Fools Rush In


The father of one of my new hitters recently asked if he could take his daughter to the batting cages in between our lessons in order for her to hit fast pitching off a machine.  He asked this question, because he was aware that I rarely use a pitching machine during workouts with my hitters.  I let him know that I was fine with her hitting off a pitching machine periodically, but I cautioned him about some of the potential risks.

This hitter is a freshman in high school, with nice potential.  She is tall, athletic, and is a hard worker.  After only a few lessons, this young hitter has made great progress with her new hitting mechanics.  It is obvious that her bat is faster, her power is improving, and her confidence is rising. She has made this fast progress without hitting off a pitching machine even once. Our workouts have been limited to tee work and front toss.

A typical workout for my hitters during a 30 minute session consists of at least 10 minutes of tee work.  As I wrote in a previous post, “Perfect to a Tee” , the best way to learn and work on hitting mechanics is by using a batting tee. With a tee, we can easily isolate and work on each of the hitting keys I teach to ensure proper execution. I also videotape my hitters doing their tee work, because if any of their mechanics are breaking down with the ball just sitting on the tee, they will surely break down when the ball is pitched to them.
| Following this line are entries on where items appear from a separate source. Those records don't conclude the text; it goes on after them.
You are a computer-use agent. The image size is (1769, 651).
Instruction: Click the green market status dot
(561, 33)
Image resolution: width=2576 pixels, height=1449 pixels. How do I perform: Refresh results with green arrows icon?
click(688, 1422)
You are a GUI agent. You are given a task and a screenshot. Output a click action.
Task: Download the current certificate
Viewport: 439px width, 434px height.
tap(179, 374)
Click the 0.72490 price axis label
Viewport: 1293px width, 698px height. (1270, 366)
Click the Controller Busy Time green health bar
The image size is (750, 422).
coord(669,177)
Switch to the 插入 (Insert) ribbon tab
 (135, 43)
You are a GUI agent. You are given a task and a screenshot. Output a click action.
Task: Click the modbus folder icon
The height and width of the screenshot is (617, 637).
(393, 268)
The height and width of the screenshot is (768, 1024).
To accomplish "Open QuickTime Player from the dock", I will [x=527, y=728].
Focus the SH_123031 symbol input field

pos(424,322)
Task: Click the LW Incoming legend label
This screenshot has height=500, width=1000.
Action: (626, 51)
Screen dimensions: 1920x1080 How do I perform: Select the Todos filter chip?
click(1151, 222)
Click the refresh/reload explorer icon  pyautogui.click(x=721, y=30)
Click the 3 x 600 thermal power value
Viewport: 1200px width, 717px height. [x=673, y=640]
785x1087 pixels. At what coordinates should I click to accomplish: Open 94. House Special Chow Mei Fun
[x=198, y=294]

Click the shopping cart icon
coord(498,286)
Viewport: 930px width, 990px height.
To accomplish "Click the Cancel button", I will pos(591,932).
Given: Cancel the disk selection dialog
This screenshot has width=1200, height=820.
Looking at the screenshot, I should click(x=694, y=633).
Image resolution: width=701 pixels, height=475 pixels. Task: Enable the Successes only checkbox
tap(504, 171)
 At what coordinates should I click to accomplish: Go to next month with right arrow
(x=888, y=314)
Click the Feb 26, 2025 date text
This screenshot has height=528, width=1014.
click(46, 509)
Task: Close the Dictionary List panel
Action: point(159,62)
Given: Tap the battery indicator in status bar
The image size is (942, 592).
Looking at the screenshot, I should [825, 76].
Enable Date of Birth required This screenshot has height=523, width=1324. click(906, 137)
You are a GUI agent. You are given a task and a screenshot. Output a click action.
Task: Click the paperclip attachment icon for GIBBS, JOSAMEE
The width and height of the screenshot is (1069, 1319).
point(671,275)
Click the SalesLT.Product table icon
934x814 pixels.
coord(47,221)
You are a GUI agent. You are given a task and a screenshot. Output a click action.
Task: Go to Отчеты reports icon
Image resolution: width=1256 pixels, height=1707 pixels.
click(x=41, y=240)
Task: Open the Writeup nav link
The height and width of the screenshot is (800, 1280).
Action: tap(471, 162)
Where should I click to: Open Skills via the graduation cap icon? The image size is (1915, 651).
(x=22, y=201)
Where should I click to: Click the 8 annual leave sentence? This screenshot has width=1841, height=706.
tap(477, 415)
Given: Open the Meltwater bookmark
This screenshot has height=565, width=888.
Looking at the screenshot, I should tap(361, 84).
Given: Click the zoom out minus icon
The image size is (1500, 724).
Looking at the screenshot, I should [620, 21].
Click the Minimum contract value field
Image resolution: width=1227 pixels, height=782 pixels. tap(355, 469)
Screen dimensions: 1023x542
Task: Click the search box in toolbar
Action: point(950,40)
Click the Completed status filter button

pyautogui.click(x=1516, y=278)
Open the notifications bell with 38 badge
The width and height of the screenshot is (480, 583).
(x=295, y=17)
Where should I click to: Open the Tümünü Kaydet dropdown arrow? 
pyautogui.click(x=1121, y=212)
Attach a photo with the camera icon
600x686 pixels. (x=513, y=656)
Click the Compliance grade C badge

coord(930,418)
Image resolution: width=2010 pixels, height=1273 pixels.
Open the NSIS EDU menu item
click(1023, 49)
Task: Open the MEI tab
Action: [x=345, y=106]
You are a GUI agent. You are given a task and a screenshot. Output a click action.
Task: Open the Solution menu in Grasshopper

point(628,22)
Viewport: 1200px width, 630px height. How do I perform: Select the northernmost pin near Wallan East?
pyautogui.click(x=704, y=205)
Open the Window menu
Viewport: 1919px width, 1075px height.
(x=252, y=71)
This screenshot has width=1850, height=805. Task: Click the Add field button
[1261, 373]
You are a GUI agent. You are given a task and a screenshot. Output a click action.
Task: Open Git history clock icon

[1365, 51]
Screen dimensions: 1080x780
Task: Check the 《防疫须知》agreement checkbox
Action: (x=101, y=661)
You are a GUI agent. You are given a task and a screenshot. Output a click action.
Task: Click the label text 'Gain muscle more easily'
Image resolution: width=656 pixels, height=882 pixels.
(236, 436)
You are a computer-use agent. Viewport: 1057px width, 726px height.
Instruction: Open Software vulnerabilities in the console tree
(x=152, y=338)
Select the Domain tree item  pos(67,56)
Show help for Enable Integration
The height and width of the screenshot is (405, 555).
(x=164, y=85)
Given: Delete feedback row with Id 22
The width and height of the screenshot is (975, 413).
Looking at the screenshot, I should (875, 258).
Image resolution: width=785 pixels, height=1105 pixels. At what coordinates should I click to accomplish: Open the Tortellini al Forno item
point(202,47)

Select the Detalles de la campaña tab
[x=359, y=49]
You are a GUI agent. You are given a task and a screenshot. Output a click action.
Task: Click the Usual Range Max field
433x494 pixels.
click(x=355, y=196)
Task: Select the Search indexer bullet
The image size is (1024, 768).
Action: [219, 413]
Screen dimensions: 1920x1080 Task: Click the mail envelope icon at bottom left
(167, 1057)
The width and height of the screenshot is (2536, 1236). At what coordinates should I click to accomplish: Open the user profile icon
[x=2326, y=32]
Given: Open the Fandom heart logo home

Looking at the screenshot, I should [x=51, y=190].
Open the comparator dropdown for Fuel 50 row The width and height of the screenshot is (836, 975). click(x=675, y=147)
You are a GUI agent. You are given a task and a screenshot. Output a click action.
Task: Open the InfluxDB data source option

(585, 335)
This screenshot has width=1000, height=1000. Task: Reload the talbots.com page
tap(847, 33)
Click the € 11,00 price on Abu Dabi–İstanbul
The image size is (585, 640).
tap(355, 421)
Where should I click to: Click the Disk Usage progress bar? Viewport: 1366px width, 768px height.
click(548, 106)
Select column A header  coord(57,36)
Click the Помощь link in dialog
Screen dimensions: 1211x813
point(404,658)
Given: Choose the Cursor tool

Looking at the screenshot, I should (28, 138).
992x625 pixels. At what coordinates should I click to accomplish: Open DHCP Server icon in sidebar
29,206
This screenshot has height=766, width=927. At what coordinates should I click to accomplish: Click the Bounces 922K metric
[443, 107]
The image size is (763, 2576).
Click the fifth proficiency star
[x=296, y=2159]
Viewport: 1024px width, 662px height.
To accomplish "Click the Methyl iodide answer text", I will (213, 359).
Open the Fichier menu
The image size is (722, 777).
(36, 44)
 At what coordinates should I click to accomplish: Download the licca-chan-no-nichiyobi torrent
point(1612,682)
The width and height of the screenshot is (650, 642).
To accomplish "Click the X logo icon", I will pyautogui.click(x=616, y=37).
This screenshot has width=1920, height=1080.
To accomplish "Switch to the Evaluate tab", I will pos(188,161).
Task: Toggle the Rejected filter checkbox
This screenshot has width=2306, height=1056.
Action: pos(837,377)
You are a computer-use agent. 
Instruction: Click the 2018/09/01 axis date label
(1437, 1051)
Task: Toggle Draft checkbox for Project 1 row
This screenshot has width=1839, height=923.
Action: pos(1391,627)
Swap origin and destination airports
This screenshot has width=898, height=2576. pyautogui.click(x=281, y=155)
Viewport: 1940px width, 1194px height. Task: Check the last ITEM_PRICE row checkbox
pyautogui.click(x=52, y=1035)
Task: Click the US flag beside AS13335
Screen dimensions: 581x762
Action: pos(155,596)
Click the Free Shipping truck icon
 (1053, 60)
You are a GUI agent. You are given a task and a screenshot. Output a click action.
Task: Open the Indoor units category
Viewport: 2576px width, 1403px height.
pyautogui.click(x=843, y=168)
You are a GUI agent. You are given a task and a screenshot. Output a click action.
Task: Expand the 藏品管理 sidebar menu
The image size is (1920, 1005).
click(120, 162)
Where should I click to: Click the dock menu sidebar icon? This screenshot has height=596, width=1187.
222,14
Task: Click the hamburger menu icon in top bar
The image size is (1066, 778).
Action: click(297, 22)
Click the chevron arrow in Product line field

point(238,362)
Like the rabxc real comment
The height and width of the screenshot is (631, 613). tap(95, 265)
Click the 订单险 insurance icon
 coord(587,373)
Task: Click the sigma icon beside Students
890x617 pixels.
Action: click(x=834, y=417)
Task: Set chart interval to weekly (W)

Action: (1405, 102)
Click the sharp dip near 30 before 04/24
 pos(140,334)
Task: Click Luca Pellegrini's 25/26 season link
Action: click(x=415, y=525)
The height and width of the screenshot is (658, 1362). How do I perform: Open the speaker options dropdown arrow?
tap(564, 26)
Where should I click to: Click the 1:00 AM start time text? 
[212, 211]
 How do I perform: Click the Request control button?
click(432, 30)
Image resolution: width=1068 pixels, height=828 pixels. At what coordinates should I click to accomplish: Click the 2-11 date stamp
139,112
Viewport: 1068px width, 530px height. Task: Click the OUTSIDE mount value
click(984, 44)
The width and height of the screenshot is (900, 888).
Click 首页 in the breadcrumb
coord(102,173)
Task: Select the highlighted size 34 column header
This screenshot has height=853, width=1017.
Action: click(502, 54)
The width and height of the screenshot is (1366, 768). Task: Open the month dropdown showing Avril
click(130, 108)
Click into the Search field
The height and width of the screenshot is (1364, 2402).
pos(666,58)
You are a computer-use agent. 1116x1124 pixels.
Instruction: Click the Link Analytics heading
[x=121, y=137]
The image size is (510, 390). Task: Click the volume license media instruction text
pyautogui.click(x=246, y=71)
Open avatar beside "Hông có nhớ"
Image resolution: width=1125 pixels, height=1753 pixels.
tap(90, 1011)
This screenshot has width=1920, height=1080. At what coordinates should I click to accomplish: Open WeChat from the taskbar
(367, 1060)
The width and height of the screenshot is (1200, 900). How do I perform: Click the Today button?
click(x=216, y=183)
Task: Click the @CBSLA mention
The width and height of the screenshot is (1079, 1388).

A good slow-motion video analysis program can easily identify even the smallest swing issues. The goal for tee work is to hit the ball with nearly perfect mechanics 90% of the time. 

After a hitter has demonstrated sound and repeatable hitting mechanics off a batting tee, I will spend the next 10-15 minutes throwing the ball underhanded from behind a screen from approximately 15 feet.  With the first bucket of balls, I will try to work on the same hitting keys we focused on during the tee work.  I have found that young hitters typically have a difficult time transferring the proper mechanics from the batting tee to front toss, even though the ball is coming in slow and from a short distance.  After working on the basic hitting keys, I will often work on directional and situational hitting for the remainder of the front toss session.  The goal for front toss is to hit the ball successfully 75% of the time.

Finally, I like to end a 30 minute workout the way it began….hitting off a tee.   Hitting a few balls off a tee at the end of a workout allows hitters to recover from any inconsistencies from the front toss portion of the workout, and end on a positive note.  I have seen too many hitters leave the cage frustrated with their performance after hitting off a pitching machine. Spending the final few minutes of a workout hitting off the tee also allows me to remind hitters what they need to work on when they practice on their own.  It also gives me an opportunity for me to provide some final words of encouragement or to constructively challenge the hitter.

At this time of year, when the fields in the midwest are covered with snow, I believe hitters should focus their workouts on hitting off a tee and front toss.  There will be plenty of time to hit off full speed pitching from a machine or a teammate before the season begins.  I believe the risks of spending too much time hitting off a pitching machine in the offseason far outweigh the benefits. Here are a few of my concerns:

  • It is more difficult to isolate and improve important hitting keys and the overall swing
  • If the speed of the machine is set too high, hitters are susceptible to developing bad habits
  • Depending on the quality of the machine, the sequence of the swing can be negatively affected due to the inconsistent release from the mouth of the equipment.
  • The short time between pitches also contributes to the breakdown of hitting mechanics, as hitters become tired.
  • It is more difficult to provide instruction when hitters are trying to hit a ball coming at them every few seconds.  Their attention is naturally on the pitching machine and not on the instruction.

When I feel a hitter is at the 90% proficiency level off a tee, and the 75% proficiency level during front toss sessions, then I will encourage them to hit off a machine or live pitching.  The ultimate goal for all my hitters is to hit the ball successfully 50% of the time off live pitching.  For elite hitters, this means hitting  between .400 and .500 with great bat speed, power, and consistency.  This is achievable at the high school and college levels in softball and baseball for those hitters who don’t rush their progress in the offseason.